En los exuberantes jardines verdes del exterior, los grupos se reunían con refrigerios, bebían refrescos y té, como si estuvieran de picnic con amigos y familiares.

“Esto es del pueblo”, declaró Padama Gamage, un trabajador que viajó en un autobús desde Galle, en el extremo suroeste del país. “Ahora sé cómo estos líderes disfrutaron del lujo a nuestra costa”.

Sin embargo, no todos fueron relajantes. Grupos de voluntarios se unieron para barrer sillas rotas y vidrios de las ventanas dañadas, una señal de la ira que se extendió el sábado. Intentaron controlar la multitud, diciendo que algunas personas estaban nuevamente destrozando la propiedad.

“Si se les permitiera, incluso tomarían las puertas y ventanas, por lo que estamos tratando de controlar a la multitud”, dijo Bulupitiyage Suresh, un joven de 29 años que ha estado protestando contra Rajapaksa durante más de un mes.

Welihitiyawe Dhammawimala, un monje budista, lamentó el daño y dijo que ahora se gastará dinero público en restaurar el lugar. “Si Rajapaksa hubiera renunciado antes, esto no habría sucedido”, dijo.

Cerca, la gente esperaba en una larga fila para ingresar a la oficina del presidente, ahora ocupada por los manifestantes que se habían atrincherado afuera durante meses. La fila se hacía más larga cada día, casi parecida a las largas filas que la gente se ha visto obligada a esperar durante meses para conseguir flamable.

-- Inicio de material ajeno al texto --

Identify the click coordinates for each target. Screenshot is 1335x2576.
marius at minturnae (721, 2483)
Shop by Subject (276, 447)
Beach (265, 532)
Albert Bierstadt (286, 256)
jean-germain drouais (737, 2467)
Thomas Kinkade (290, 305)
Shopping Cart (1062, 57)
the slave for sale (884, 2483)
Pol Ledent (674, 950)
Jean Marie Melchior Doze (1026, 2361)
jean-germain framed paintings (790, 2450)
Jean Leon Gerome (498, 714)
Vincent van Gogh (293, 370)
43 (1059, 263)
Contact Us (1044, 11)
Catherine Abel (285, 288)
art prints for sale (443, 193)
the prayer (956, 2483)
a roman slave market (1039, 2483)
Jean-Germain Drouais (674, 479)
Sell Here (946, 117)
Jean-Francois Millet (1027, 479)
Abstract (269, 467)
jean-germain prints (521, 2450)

A pocos kilómetros (millas) de distancia, la residencia oficial del primer ministro, conocida como Temple Bushes, también fue invadida por manifestantes. Las multitudes que cantaban se reunieron alrededor de un hombre que tocaba el piano en el inside, mientras que otros se agruparon alrededor de un juego de mesa Carrom o durmieron en los sofás mullidos. Afuera, la gente cocinaba arroz y curry, ofreciéndolo libremente a los transeúntes.

De vuelta en la residencia oficial de Rajapaksa, Supun Dhammika, un estudiante, fumó sobre el legado de la familia en el país.

“La caída de la residencia presidencial en manos de los manifestantes y el público simboliza la caída de la dinastía Rajapaksa”, dijo.

“Si creen que pueden volver de esto, es solo un sueño. Arruinaron el país y no tienen derecho a buscar votos de la gente nunca más”.